We left the story of Sally at the age of 15. Sexual harassment and a botched exorcism had left her fairly vulnerable. There was no one either in her family or elsewhere to help her interpret what had happened or to make any sense of it. Although her father was to become an active Christian seven years later, his silence at the time was of little help to her in her confusion. Without any discussion, she stopped attending church, but she was not free of the thought patterns of conservative Calvinism with its emphasis on depravity and sin. Just before her 18th birthday, she found herself in desperate need of help to deal with a major incident in her life, a pregnancy and a subsequent abortion. It was in an effort to deal with the guilt that consumed her over these events that she decided to join a second Baptist church. The congregation seems to have been a smaller set-up and it was led by an apparently genial 67 year old male pastor. Sally described him as a ‘wise old granddad who couldn’t hurt anyone’. However she found it odd that he chose to involve himself closely with the youth group. This pastor and his wife had adopted three Asian children who had all by now left home.
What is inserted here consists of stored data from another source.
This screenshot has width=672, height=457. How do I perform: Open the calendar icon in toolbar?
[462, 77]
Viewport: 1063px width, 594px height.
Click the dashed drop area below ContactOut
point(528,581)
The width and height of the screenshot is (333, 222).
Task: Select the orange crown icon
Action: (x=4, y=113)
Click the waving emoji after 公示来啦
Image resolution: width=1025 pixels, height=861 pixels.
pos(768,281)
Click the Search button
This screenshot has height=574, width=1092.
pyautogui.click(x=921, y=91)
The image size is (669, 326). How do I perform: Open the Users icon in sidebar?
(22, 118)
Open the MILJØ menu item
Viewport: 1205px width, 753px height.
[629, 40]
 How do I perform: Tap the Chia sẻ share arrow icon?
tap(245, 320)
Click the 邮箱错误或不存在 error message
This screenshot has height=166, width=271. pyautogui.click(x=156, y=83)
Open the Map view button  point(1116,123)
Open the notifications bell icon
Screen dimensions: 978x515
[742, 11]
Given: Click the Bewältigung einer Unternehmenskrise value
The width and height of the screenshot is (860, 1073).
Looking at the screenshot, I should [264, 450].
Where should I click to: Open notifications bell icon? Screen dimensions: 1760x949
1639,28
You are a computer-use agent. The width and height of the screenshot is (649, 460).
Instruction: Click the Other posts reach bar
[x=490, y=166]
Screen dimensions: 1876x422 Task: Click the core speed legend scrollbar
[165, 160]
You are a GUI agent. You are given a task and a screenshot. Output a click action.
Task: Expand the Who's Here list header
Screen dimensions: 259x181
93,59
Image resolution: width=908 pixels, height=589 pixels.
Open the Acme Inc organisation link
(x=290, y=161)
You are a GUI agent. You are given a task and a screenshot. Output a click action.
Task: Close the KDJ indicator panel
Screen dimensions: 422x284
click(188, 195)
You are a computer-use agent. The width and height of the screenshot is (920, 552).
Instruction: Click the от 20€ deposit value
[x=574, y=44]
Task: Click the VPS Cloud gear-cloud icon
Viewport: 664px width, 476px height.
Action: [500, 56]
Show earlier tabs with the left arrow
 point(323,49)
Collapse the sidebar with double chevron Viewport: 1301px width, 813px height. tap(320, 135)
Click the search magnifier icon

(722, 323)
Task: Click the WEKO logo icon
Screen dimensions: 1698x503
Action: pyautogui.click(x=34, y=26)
One night the pastor came and took an act of worship for the youth group. During the course of this service he preached a strong sermon about forgiveness. In the course of his address he emphasised the importance of confessing sins to others and how that no sin was too big for the Lord to handle. Sally found this sermon helpful and so, afterwards, she and another girl, who was also dealing with the aftermath of an abortion, approached the pastor with the hope that ‘all would be fixed’. The pastor made an appointment to see Sally alone but she found things getting ‘creepy’ when he insisted in rubbing her back and shoulders while she told her story. He then declared that Sally needed to spend more time with him. The sessions became regular ones and he would pick her up on Fridays for a lunch appointment. During the course of these meetings his hands would stray to touch her leg and her hair. Finally he would send her on her way with what Sally describes as ‘horrible hug’. These sessions were terminated by Sally. She found herself having to lie to the minister, that her boss could not release her for Friday lunchtimes. While she was able to protect herself from a full scale sexual assault, her identity as confused teenager on the cusp of adulthood was little helped by these ‘sessions’.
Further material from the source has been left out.